# I have not Given Up



## Maurice Shortt (Sep 8, 2013)

Hello All:

I have not given up on living in Italy! I am wondering about Sicily, tho. What is the culture like? I mean I need concerts, art, good food, etc.

I also wonder if moving to Sicily might be easier than Florence. 

I appreciate all ideas and comments.

Thanks, Maurizio


----------



## accbgb (Sep 23, 2009)

I am certainly confused. Sicily IS a part of Italy, you know, and the requirements for obtaining an elective residency visa do not change simply because you choose Sicily over Florence.


----------



## Maurice Shortt (Sep 8, 2013)

Im not confused, I don't see why you should be. . . . . . .Sicily is autonomus. Perhaps autonomus in Italy means something different than the U.S. Autonomus (probably mis-spelled!) is like independent?!?!?!!?


----------



## accbgb (Sep 23, 2009)

Maurice Shortt said:


> Im not confused, I don't see why you should be. . . . . . .Sicily is autonomus. Perhaps autonomus in Italy means something different than the U.S. Autonomus (probably mis-spelled!) is like independent?!?!?!!?


Well, it does not mean Sicily is an independent country.

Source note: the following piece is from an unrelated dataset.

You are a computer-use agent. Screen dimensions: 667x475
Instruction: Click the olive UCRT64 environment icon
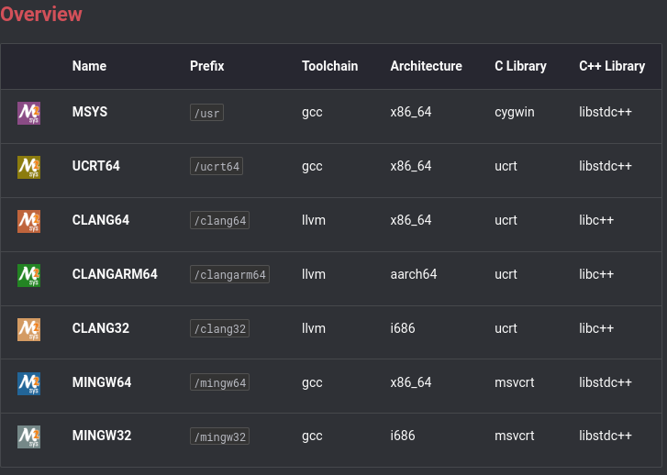tap(28, 167)
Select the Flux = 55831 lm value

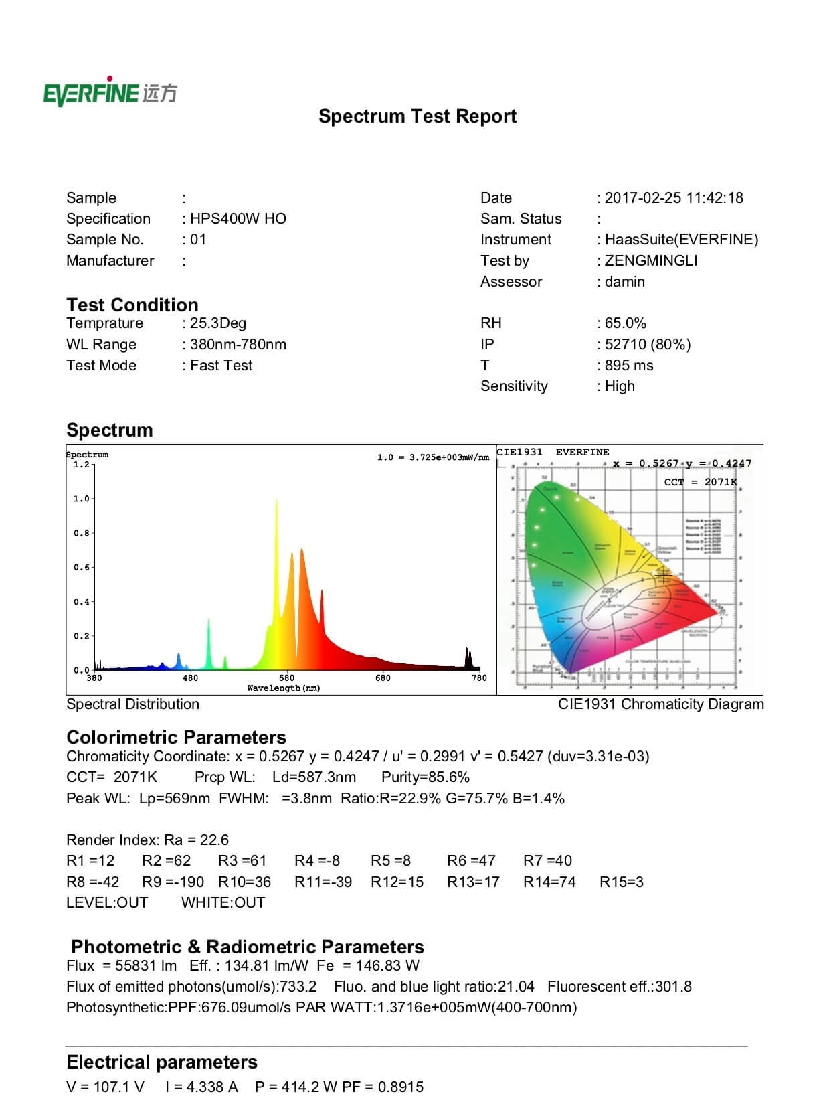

All twenty of Italy's regions are deemed to be "autonomous"; five of the twenty have special statute. 
Regions of Italy - Wikipedia, the free encyclopedia

Multiculturalism Policies in Contemporary Democracies - Italy

Nevertheless, these regions are still part of Italy. There are no special border protections keeping you from traveling between, for example, the mainland and the island of Sicily. And, the last time I looked, Sicily does not have it's own network of embassies and consulates in the US or anywhere else in the world.

This being the case, I don't know why you believe that you would not be required to meet the exact same ER visa requirements as you would for any other region of Italy. Indeed, when reviewing visa requirements at various Italian embassy/consulate websites, I can see no distinction made between requirements for travel to the mainland vs. any of the autonomous regions, whether the 15 normal regions or the 5 with special statute. For example: Ministero degli Affari Esteri - Visti Or, view the visa application form here: http://www.esteri.it/visti/pdf/Formulario_Visto_Nazionale_EN.pdf


Perhaps BBCWatcher will come along and explain better than I can.


----------